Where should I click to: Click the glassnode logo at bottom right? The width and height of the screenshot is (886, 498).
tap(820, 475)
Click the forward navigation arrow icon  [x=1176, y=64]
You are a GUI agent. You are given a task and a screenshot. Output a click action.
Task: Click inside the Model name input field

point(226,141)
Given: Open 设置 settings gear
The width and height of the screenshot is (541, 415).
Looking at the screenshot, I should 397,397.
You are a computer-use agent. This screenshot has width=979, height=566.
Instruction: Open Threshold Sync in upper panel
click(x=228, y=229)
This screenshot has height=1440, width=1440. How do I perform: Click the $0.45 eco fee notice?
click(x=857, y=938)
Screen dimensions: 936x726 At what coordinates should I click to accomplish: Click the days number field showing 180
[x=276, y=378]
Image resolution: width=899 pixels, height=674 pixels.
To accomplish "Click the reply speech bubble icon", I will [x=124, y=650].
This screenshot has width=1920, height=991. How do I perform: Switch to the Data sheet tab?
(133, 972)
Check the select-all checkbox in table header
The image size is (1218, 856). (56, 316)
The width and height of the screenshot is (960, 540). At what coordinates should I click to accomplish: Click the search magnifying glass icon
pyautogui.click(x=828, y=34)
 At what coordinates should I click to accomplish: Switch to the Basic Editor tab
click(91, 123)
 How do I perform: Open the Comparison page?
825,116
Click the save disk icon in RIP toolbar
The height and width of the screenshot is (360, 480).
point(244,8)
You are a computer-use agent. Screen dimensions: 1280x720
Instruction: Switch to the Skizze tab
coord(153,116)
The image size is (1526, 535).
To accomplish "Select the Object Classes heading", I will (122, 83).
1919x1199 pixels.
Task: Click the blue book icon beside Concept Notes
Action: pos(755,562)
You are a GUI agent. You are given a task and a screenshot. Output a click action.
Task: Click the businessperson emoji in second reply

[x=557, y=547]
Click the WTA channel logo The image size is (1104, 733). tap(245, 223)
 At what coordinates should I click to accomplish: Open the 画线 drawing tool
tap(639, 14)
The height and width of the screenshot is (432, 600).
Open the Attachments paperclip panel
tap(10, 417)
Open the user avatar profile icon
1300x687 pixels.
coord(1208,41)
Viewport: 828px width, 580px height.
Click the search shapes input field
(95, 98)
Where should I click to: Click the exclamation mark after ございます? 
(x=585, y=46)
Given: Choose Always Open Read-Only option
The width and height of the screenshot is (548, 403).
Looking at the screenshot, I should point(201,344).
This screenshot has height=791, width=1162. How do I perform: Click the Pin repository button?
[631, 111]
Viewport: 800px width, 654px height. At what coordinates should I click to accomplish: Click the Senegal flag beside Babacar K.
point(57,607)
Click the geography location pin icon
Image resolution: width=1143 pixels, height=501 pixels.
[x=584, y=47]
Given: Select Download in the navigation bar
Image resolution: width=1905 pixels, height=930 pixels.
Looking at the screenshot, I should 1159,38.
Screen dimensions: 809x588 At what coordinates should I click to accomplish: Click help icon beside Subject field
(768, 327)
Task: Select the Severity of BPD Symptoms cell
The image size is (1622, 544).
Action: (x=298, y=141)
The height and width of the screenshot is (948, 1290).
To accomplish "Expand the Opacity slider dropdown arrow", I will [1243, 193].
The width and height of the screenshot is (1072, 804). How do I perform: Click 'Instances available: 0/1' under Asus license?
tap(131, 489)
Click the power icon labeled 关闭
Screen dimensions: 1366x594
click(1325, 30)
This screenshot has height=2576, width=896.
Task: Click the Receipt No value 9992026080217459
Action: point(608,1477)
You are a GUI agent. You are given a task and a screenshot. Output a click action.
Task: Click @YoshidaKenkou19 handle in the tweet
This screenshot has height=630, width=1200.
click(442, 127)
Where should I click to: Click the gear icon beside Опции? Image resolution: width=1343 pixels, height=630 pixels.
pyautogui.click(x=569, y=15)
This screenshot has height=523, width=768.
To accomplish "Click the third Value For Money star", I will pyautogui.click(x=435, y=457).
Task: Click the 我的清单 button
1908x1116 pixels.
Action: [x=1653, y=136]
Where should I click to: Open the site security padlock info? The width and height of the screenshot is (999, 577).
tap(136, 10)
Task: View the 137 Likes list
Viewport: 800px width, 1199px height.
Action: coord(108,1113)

◇ ◇ ◇ ◇ ◇ ◇ ◇

=== ACTION ITEM ===
Reproduce exactly the lines from the one with "Where should I click to: Open" through the end of the entries above, both ends included.

=== TASK RESULT ===
Where should I click to: Open the site security padlock info? The width and height of the screenshot is (999, 577).
tap(136, 10)
Task: View the 137 Likes list
Viewport: 800px width, 1199px height.
Action: coord(108,1113)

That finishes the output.